Open Access
PRRX1 induced by BMP signaling decreases tumorigenesis by epigenetically regulating glioma‐initiating cell properties via DNA methyltransferase 3A
Author(s) -
Tanabe Ryo,
Miyazono Kohei,
Todo Tomoki,
Saito Nobuhito,
Iwata Caname,
Komuro Akiyoshi,
Sakai Satoshi,
Raja Erna,
Koinuma Daizo,
Morikawa Masato,
Westermark Bengt,
Heldin CarlHenrik
Publication year - 2022
Publication title -
molecular oncology
Language(s) - English
Resource type - Journals
SCImago Journal Rank - 2.332
H-Index - 88
eISSN - 1878-0261
pISSN - 1574-7891
DOI - 10.1002/1878-0261.13051
Subject(s) - biology , carcinogenesis , dna methylation , bone morphogenetic protein , stem cell , epigenetics , gene silencing , cancer research , population , microbiology and biotechnology , bone morphogenetic protein 2 , cellular differentiation , genetics , gene expression , gene , in vitro , medicine , environmental health
Glioma‐initiating cells (GICs), a major source of glioblastoma recurrence, are characterized by the expression of neural stem cell markers and the ability to grow by forming nonadherent spheres under serum‐free conditions.

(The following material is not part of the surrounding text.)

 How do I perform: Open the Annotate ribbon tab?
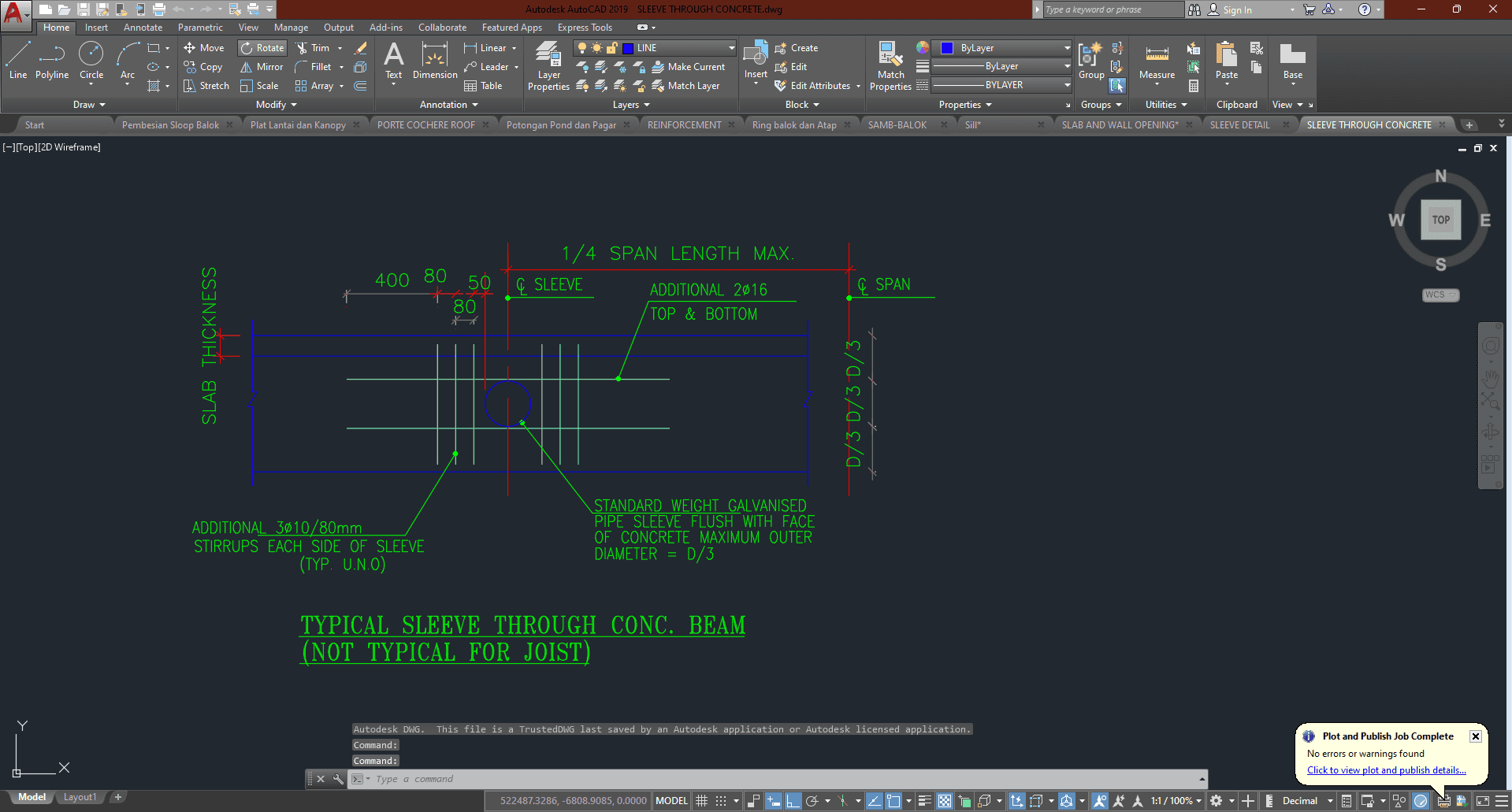(143, 28)
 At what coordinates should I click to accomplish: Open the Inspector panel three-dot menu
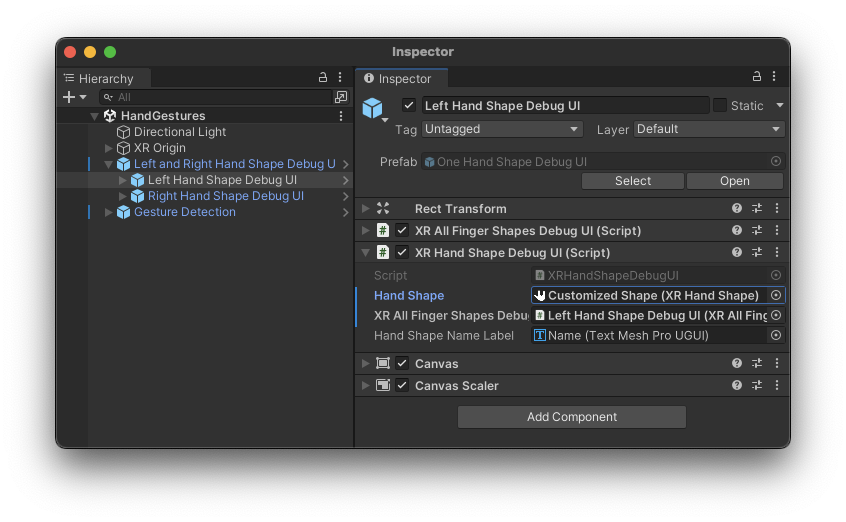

Bone morphogenetic proteins (BMPs), members of the transforming growth factor‐β family, induce differentiation of GICs and suppress their tumorigenicity. However, the mechanisms underlying the BMP‐induced loss of GIC stemness have not been fully elucidated. Here, we show that paired related homeobox 1 (PRRX1) induced by BMPs decreases the CD133‐positive GIC population and inhibits tumorigenic activity of GICs in vivo . Of the two splice isoforms of PRRX1, the longer isoform, pmx‐1b, but not the shorter isoform, pmx‐1a, induces GIC differentiation. Upon BMP stimulation, pmx‐1b interacts with the DNA methyltransferase DNMT3A and induces promoter methylation of the PROM1 gene encoding CD133. Silencing DNMT3A maintains PROM1 expression and increases the CD133‐positive GIC population. Thus, pmx‐1b promotes loss of stem cell‐like properties of GICs through region‐specific epigenetic regulation of CD133 expression by recruiting DNMT3A, which is associated with decreased tumorigenicity of GICs.